◆ Problem to solve:
Nothing may be left out, so copy every entry exactly.

Dataset entries
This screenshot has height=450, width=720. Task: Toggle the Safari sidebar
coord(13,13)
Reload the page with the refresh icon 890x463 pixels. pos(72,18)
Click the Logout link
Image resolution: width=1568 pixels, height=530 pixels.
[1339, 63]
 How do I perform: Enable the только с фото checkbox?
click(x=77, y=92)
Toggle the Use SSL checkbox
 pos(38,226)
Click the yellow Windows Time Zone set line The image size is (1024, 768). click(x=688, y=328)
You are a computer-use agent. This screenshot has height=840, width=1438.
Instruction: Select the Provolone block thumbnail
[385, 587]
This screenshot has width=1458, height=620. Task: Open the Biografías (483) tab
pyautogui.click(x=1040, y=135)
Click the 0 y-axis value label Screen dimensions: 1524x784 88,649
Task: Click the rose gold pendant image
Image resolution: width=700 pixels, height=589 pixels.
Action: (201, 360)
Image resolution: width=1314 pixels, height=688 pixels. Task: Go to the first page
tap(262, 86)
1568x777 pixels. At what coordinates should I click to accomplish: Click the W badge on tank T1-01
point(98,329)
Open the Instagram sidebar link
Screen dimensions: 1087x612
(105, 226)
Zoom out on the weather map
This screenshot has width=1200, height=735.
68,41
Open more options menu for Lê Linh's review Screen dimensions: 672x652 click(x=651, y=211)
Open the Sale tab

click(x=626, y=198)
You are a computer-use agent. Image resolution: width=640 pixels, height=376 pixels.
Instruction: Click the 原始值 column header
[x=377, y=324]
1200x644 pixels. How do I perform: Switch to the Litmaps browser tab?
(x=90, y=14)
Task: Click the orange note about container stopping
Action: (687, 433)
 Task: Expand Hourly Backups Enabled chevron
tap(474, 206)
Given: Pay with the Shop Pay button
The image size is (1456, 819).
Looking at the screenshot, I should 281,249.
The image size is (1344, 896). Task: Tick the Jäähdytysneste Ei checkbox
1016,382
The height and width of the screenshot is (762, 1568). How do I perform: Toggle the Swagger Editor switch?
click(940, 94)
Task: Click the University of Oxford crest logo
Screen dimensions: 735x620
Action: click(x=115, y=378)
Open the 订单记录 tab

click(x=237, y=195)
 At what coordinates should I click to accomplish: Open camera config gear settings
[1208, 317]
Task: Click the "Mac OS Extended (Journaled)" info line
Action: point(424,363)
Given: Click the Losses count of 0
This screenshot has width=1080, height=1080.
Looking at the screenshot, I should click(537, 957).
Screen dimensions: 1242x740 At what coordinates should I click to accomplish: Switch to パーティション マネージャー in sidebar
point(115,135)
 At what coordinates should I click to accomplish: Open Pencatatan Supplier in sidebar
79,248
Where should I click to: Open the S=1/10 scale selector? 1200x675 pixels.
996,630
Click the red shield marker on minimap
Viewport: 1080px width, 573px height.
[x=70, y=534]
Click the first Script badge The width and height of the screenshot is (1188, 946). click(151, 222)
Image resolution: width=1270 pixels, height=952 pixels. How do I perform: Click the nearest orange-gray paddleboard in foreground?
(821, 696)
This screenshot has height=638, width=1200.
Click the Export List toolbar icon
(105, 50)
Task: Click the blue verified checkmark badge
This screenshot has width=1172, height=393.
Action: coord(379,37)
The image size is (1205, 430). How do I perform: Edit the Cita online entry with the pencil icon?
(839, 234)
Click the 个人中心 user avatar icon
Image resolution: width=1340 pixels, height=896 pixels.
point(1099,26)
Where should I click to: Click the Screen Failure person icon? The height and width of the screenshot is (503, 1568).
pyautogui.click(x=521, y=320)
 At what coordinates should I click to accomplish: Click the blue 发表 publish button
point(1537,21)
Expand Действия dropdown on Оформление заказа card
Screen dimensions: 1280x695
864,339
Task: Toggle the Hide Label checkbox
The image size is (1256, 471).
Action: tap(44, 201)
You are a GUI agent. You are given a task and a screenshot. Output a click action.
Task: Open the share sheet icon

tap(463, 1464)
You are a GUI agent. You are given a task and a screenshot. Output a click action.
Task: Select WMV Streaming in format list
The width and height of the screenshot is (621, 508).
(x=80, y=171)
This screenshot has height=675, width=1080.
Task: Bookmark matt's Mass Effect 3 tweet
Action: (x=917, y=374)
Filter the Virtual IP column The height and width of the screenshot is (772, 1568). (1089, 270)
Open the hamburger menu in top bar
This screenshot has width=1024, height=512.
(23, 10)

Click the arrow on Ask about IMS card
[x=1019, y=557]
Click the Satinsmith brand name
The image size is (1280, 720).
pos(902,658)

◆ Written response:
This screenshot has height=450, width=720. Task: Toggle the Safari sidebar
coord(13,13)
Reload the page with the refresh icon 890x463 pixels. pos(72,18)
Click the Logout link
Image resolution: width=1568 pixels, height=530 pixels.
[1339, 63]
 How do I perform: Enable the только с фото checkbox?
click(x=77, y=92)
Toggle the Use SSL checkbox
 pos(38,226)
Click the yellow Windows Time Zone set line The image size is (1024, 768). click(x=688, y=328)
You are a computer-use agent. This screenshot has height=840, width=1438.
Instruction: Select the Provolone block thumbnail
[385, 587]
This screenshot has width=1458, height=620. Task: Open the Biografías (483) tab
pyautogui.click(x=1040, y=135)
Click the 0 y-axis value label Screen dimensions: 1524x784 88,649
Task: Click the rose gold pendant image
Image resolution: width=700 pixels, height=589 pixels.
Action: (201, 360)
Image resolution: width=1314 pixels, height=688 pixels. Task: Go to the first page
tap(262, 86)
1568x777 pixels. At what coordinates should I click to accomplish: Click the W badge on tank T1-01
point(98,329)
Open the Instagram sidebar link
Screen dimensions: 1087x612
(105, 226)
Zoom out on the weather map
This screenshot has width=1200, height=735.
68,41
Open more options menu for Lê Linh's review Screen dimensions: 672x652 click(x=651, y=211)
Open the Sale tab

click(x=626, y=198)
You are a computer-use agent. Image resolution: width=640 pixels, height=376 pixels.
Instruction: Click the 原始值 column header
[x=377, y=324]
1200x644 pixels. How do I perform: Switch to the Litmaps browser tab?
(x=90, y=14)
Task: Click the orange note about container stopping
Action: (687, 433)
 Task: Expand Hourly Backups Enabled chevron
tap(474, 206)
Given: Pay with the Shop Pay button
The image size is (1456, 819).
Looking at the screenshot, I should 281,249.
The image size is (1344, 896). Task: Tick the Jäähdytysneste Ei checkbox
1016,382
The height and width of the screenshot is (762, 1568). How do I perform: Toggle the Swagger Editor switch?
click(940, 94)
Task: Click the University of Oxford crest logo
Screen dimensions: 735x620
Action: click(x=115, y=378)
Open the 订单记录 tab

click(x=237, y=195)
 At what coordinates should I click to accomplish: Open camera config gear settings
[1208, 317]
Task: Click the "Mac OS Extended (Journaled)" info line
Action: point(424,363)
Given: Click the Losses count of 0
This screenshot has width=1080, height=1080.
Looking at the screenshot, I should click(537, 957).
Screen dimensions: 1242x740 At what coordinates should I click to accomplish: Switch to パーティション マネージャー in sidebar
point(115,135)
 At what coordinates should I click to accomplish: Open Pencatatan Supplier in sidebar
79,248
Where should I click to: Open the S=1/10 scale selector? 1200x675 pixels.
996,630
Click the red shield marker on minimap
Viewport: 1080px width, 573px height.
[x=70, y=534]
Click the first Script badge The width and height of the screenshot is (1188, 946). click(151, 222)
Image resolution: width=1270 pixels, height=952 pixels. How do I perform: Click the nearest orange-gray paddleboard in foreground?
(821, 696)
This screenshot has height=638, width=1200.
Click the Export List toolbar icon
(105, 50)
Task: Click the blue verified checkmark badge
This screenshot has width=1172, height=393.
Action: coord(379,37)
The image size is (1205, 430). How do I perform: Edit the Cita online entry with the pencil icon?
(839, 234)
Click the 个人中心 user avatar icon
Image resolution: width=1340 pixels, height=896 pixels.
point(1099,26)
Where should I click to: Click the Screen Failure person icon? The height and width of the screenshot is (503, 1568).
pyautogui.click(x=521, y=320)
 At what coordinates should I click to accomplish: Click the blue 发表 publish button
point(1537,21)
Expand Действия dropdown on Оформление заказа card
Screen dimensions: 1280x695
864,339
Task: Toggle the Hide Label checkbox
The image size is (1256, 471).
Action: tap(44, 201)
You are a GUI agent. You are given a task and a screenshot. Output a click action.
Task: Open the share sheet icon

tap(463, 1464)
You are a GUI agent. You are given a task and a screenshot. Output a click action.
Task: Select WMV Streaming in format list
The width and height of the screenshot is (621, 508).
(x=80, y=171)
This screenshot has height=675, width=1080.
Task: Bookmark matt's Mass Effect 3 tweet
Action: (x=917, y=374)
Filter the Virtual IP column The height and width of the screenshot is (772, 1568). (1089, 270)
Open the hamburger menu in top bar
This screenshot has width=1024, height=512.
(23, 10)

Click the arrow on Ask about IMS card
[x=1019, y=557]
Click the Satinsmith brand name
The image size is (1280, 720).
pos(902,658)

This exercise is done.